Best way to get a deal is.. buy products and win with them..... and keep the comanies informed..


----------



## OvalmanPA (Mar 21, 2000)

Maybe this post was supposed to be a joke or maybe you're being serious but I'd like to maybe point out the obvious and don't go all postal on me.  If you or anyone else is going to be asking for a _sponsorship_ you might want to learn how to spell it first. I believe in the past it has also been posted on here that most of the time if you have to ask for the sponsorship.........you aren't ready for it. Companies find you, it's not normally the other way around. Go to big races, make the A-main, show good sportsmanship, and above all don't act like an idiot if somebody runs into you during the race.


----------



## SuperXRAY (Jul 10, 2002)

Well said, Mr. Morgan! It takes tons of practice and knowledge, usually, to be considered.
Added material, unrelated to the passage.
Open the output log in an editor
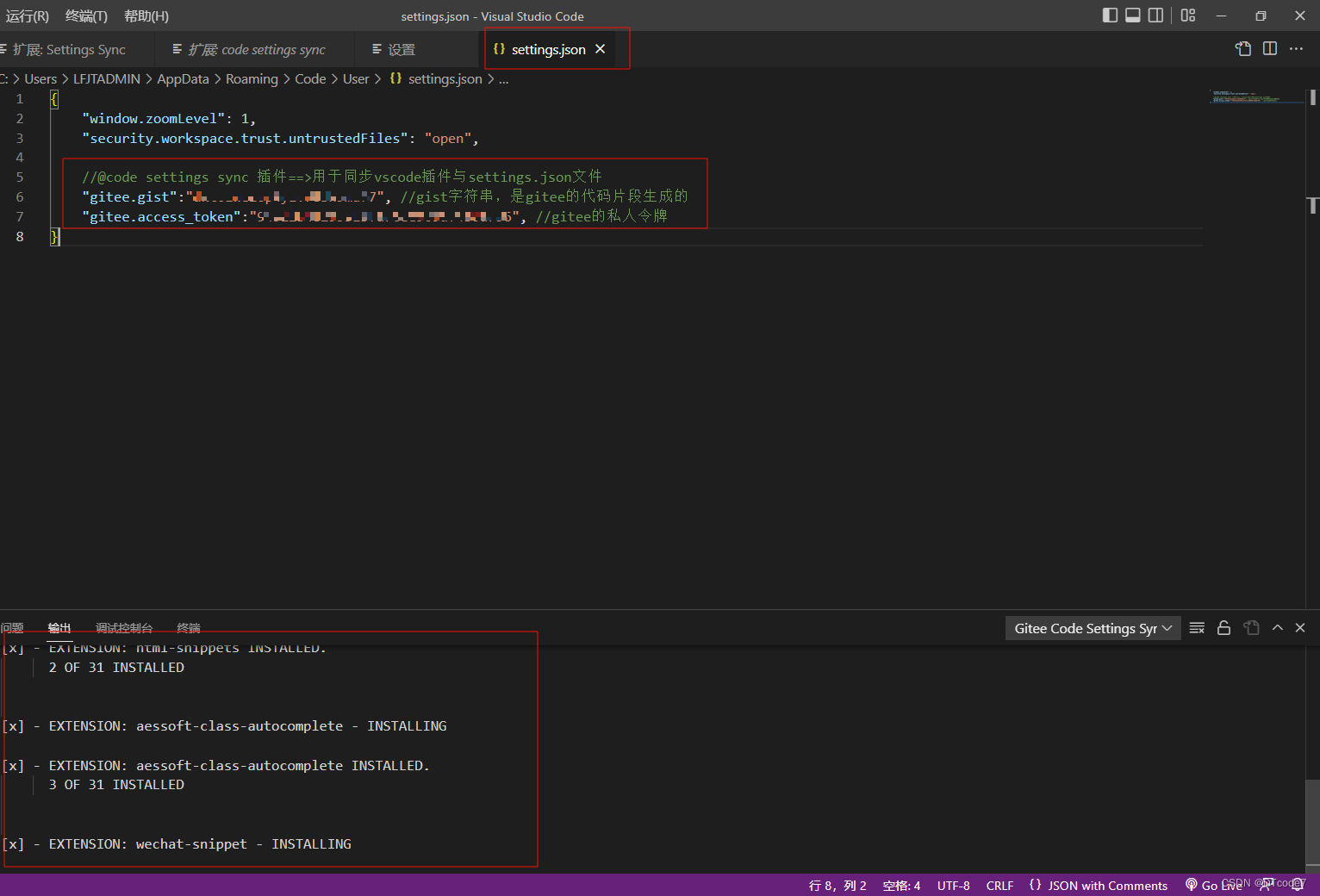The image size is (1320, 896). pos(1251,628)
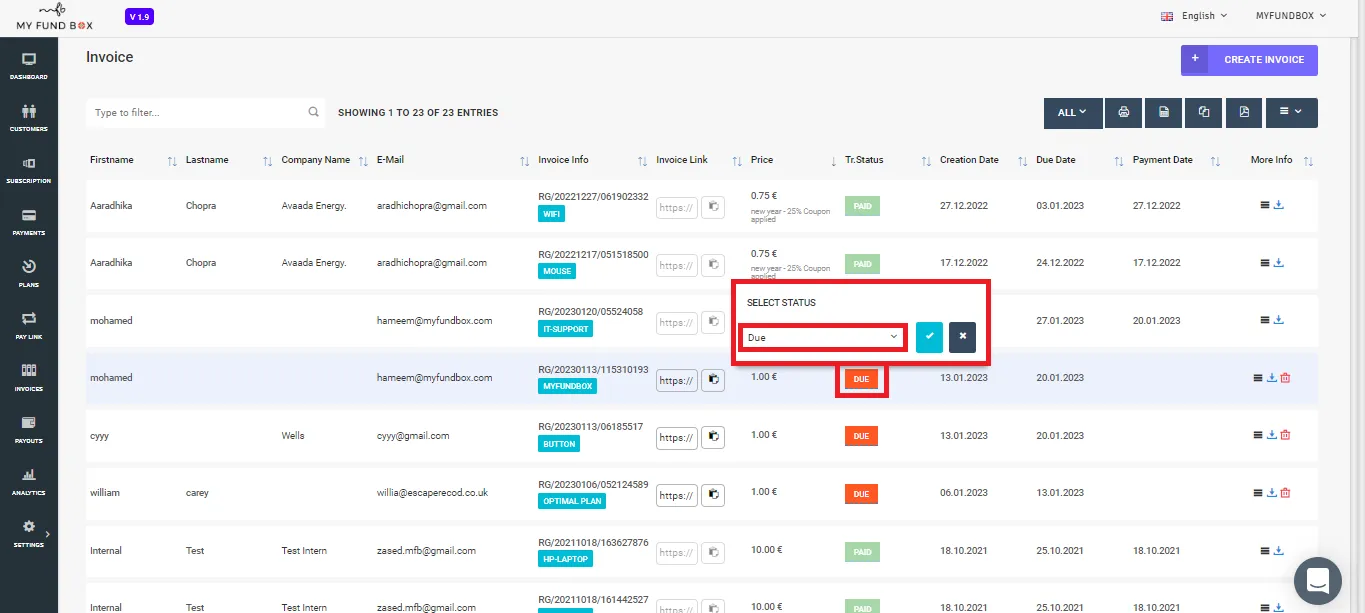Click the Create Invoice button

click(x=1249, y=60)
You have to start getting a good R/C resume which shows the types and frequency of races you attend and finishing positions. Good luck on your journey!


----------



## RCMits (Jan 1, 1970)

SuperXRAY said:


> Well said, Mr. Morgan! It takes tons of practice and knowledge, usually, to be considered. You have to start getting a good R/C resume which shows the types and frequency of races you attend and finishing positions. Good luck on your journey!


Sometimes sponsorships take the fun out of the hobby. Sure, I'd love a small sponsorship myself, but for now, my sponsors are my paycheck.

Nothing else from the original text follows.